Does Reinforcement Learning Really Expand LLM Reasoning Beyond Base Models?

Reinforcement Learning with Verifiable Rewards (RLVR) has been hailed as a breakthrough for enhancing reasoning in large language models (LLMs), particularly in math and coding tasks. But a new study from researchers at Tsinghua University and Shanghai Jiao Tong University challenges this assumption, revealing that RL-trained models may not actually develop fundamentally new reasoning abilities—they just get better at sampling existing ones.

The Surprising Findings

The team measured reasoning performance using the pass@k metric—which counts a problem as solved if any of k sampled responses is correct—across multiple model families, RL algorithms, and benchmarks. Their key discovery? While RL-trained models outperform base models at low k (e.g., k=1), base models catch up or even surpass RL models when allowed more samples (k=256 or higher). This suggests RLVR doesn’t expand reasoning boundaries—it just makes models more efficient at finding correct answers already within their base capabilities.

Why This Matters

1. RLVR Biases, Not Expands, Reasoning Paths
   The study found that RL-trained models don’t generate novel reasoning patterns. Instead, they bias the model’s output distribution toward paths that yield rewards, improving success rates for problems the base model could already solve—just less frequently. However, this comes at a cost: RL-trained models explore less, narrowing their overall reasoning scope.
2. Distillation Works Differently
   Unlike RLVR, distillation (training smaller models on outputs from stronger ones) does introduce new knowledge, genuinely expanding reasoning boundaries. This highlights a critical limitation of RLVR’s current form.
3. All RL Algorithms Hit the Same Wall
   Whether using PPO, GRPO, or Reinforce++, RL methods only marginally improved sampling efficiency—none came close to the base model’s upper-bound performance at high k.

The Bigger Picture

These findings force us to rethink RLVR’s role in advancing LLMs.
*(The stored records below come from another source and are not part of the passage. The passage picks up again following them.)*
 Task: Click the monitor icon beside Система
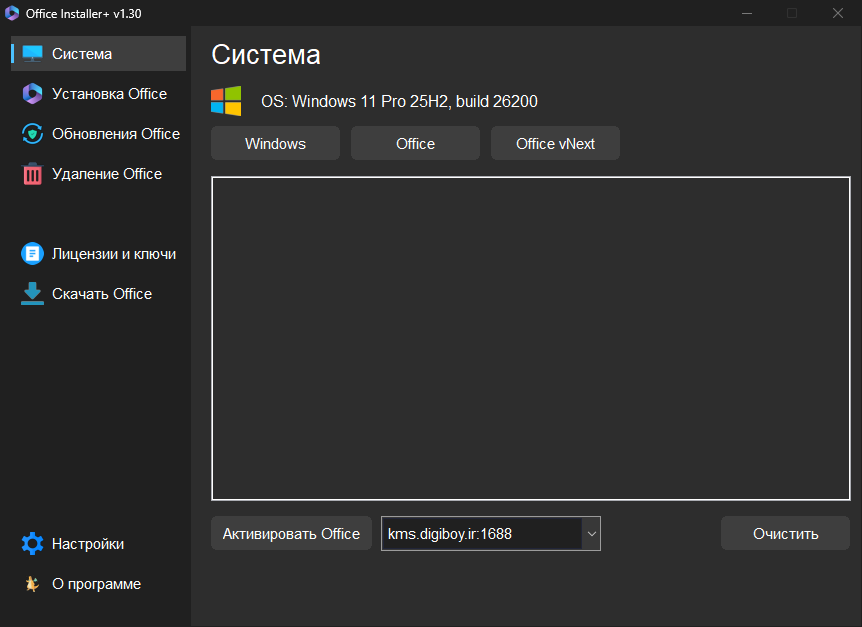tap(33, 54)
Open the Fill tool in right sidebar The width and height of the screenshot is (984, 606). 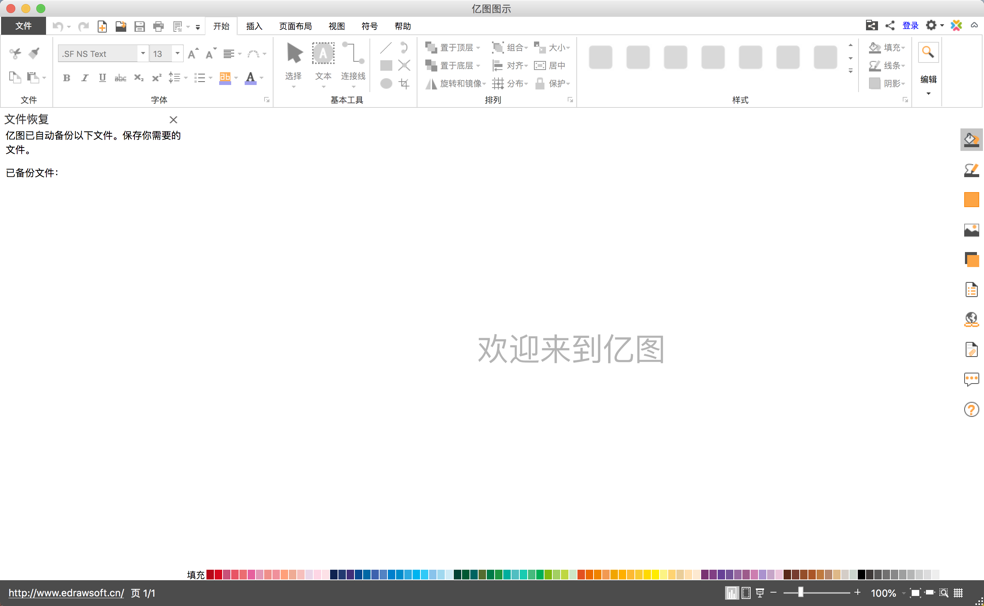pos(969,139)
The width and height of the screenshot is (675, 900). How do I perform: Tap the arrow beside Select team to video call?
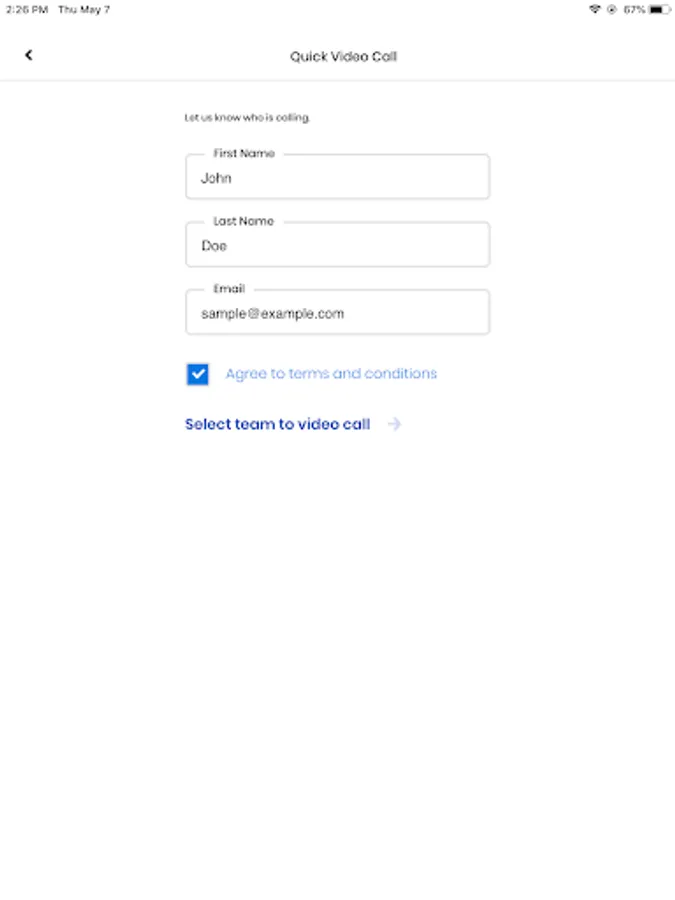coord(394,424)
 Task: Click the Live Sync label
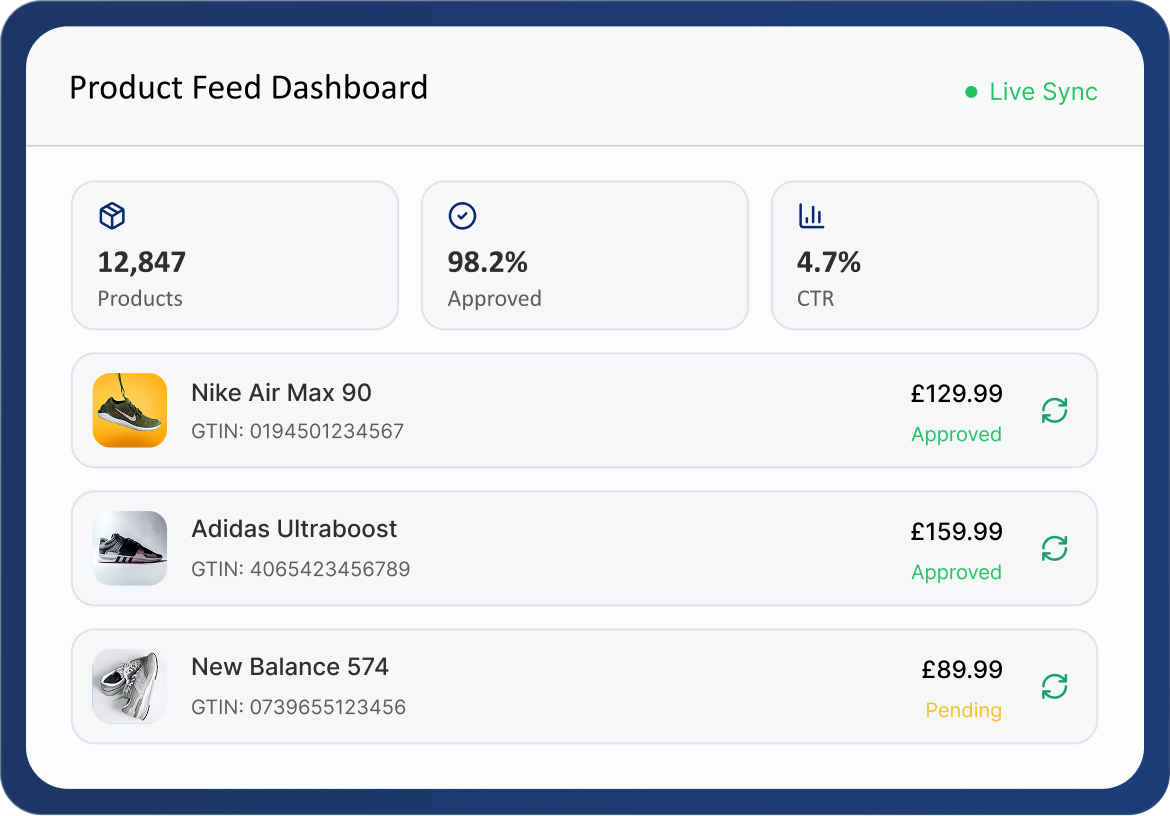pos(1043,92)
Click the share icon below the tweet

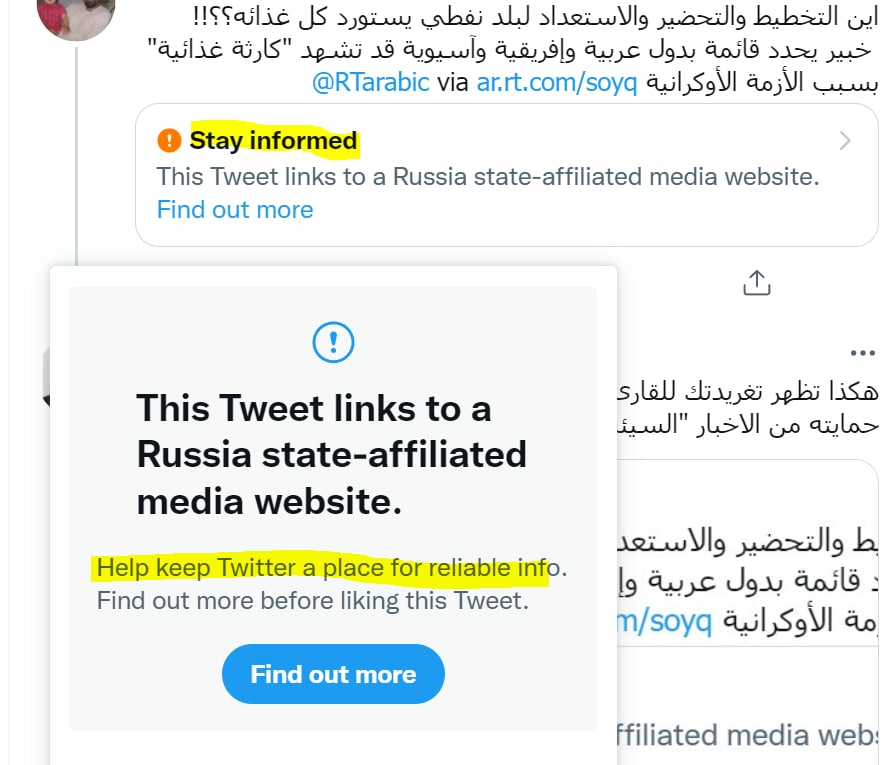click(x=757, y=283)
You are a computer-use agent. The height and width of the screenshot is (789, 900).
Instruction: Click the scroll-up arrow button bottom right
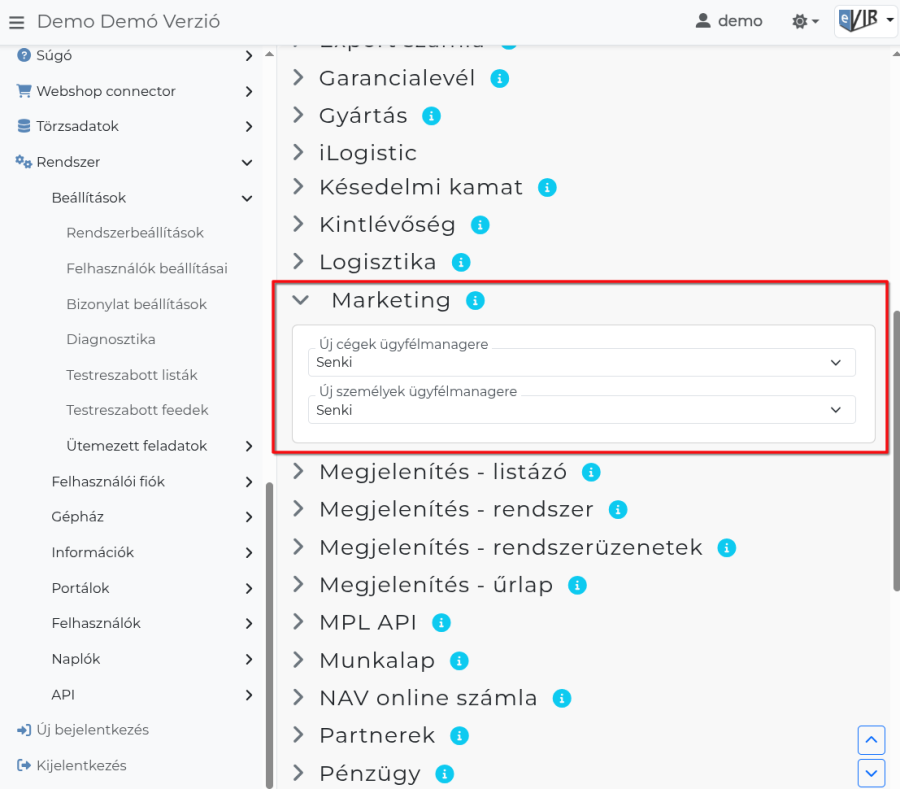[870, 740]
If the goal is true reasoning breakthroughs, RLVR in its current form may be insufficient. The study suggests future work should explore:

• Hybrid approaches combining RL with distillation or other paradigms.
• Better exploration strategies to escape the base model’s reasoning limits.
• Alternative training frameworks that don’t sacrifice coverage for efficiency.

For businesses relying on LLMs for complex reasoning tasks, this research underscores the importance of evaluating models beyond single-sample metrics—what matters isn’t just how often a model gets the right answer, but whether it can ever get it with enough tries.